ENTÃO, MÃE, ESTE É O CAMINHO?

Por: Lusa Vilar

"FORA DA CARIDADE NÃO HÁ SALVAÇÃO"

Em 1987,  nós saímos de um prédio de apartamentos situado à Av. Boa Viagem para morar numa casa de propriedade do meu cunhado Antônio Rêgo (in memoriam). Havíamos comprado um apartamento, mas a construtora não cumpriu o prazo de entrega, por esse motivo o meu cunhado nos convidou a morar nessa casa de sua propriedade, desse modo passaríamos a economizar o dinheiro do aluguel e poderíamos investir mais no projeto de ambientação do nova morada.

A casa ficava ali na Rua Teles Júnior, no bairro do Espinheiro. Era um casarão de bela arquitetura, de enorme quintal sombreado por mangueiras e coqueiros. Havia também um jardim cercado de uma grade de ferro, baixinha, bem à moda dos casarões construídos à época em que não vivíamos atormentados pela violência de hoje.

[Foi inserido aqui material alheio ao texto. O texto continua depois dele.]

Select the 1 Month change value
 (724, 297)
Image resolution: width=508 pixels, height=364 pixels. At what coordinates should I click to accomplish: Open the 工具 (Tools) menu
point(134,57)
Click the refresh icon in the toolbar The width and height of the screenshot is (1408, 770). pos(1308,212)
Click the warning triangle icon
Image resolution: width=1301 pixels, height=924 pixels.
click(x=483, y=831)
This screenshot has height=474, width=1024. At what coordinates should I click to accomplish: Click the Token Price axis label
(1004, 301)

A sala de estar, que dava para o jardim, tinha as portas de vidro e não havia nenhuma grade de proteção. Meus três filhos, ainda pequenos, adoraram a nossa ida para essa casa, pois dispunham de grandes espaços para as brincadeiras, jogos de futebol, corridas de bicicleta, e outra coisas mais tão próprias da infância.

Naquele tempo, meu marido viajava muito e eu ficava sozinha com as crianças. Certo dia, um vizinho nosso, o Comandante Batista, que era o Chefe da Guarda Portuária e morava em um edifício cuja murada dava para o nosso quintal,  de revólver em punho, pulou o muro e saiu em perseguição a um ladão que tentou assaltar o seu prédio.

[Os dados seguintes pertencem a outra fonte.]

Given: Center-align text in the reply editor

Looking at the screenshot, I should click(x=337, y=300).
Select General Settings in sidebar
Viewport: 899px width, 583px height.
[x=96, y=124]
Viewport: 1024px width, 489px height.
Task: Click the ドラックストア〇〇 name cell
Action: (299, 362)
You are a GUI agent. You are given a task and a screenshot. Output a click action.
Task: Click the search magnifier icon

Passei a ter medo de ficar sozinha com as crianças, quando meu marido se ausentava por força do trabalho. Lembrei-me de seu Fernando, um porteiro do prédio em que morávamos anteriormente. Seu Fernando era uma daquelas pessoas que passava confiança: plácido, educado e temente a Deus. Vivia com uma Bíblia na mão e já fazia muitos anos que trabalhava no Edifício Andalúcia, onde morávamos antes de vir para essa casa do meu cunhado.

Convite feito, convite aceito. Seu Fernando passou a ser o nosso vigilante.
Minha mãe, que acabara de chegar do interior para uma das suas costumeiras visitas, ficou feliz com a nossa nova morada, até porque nunca gostou de apartamento, pois, a sua casa era também enorme e, por isso, nunca se acostumou com os exíguos espaços dos apartamentos da capital.

Ao anoitecer, como de costume, seu Fernando chegou para mais uma noitada de trabalho. Ele sempre chegava com a Bíblia na mão e cantarolando benditos de louvor ao Senhor.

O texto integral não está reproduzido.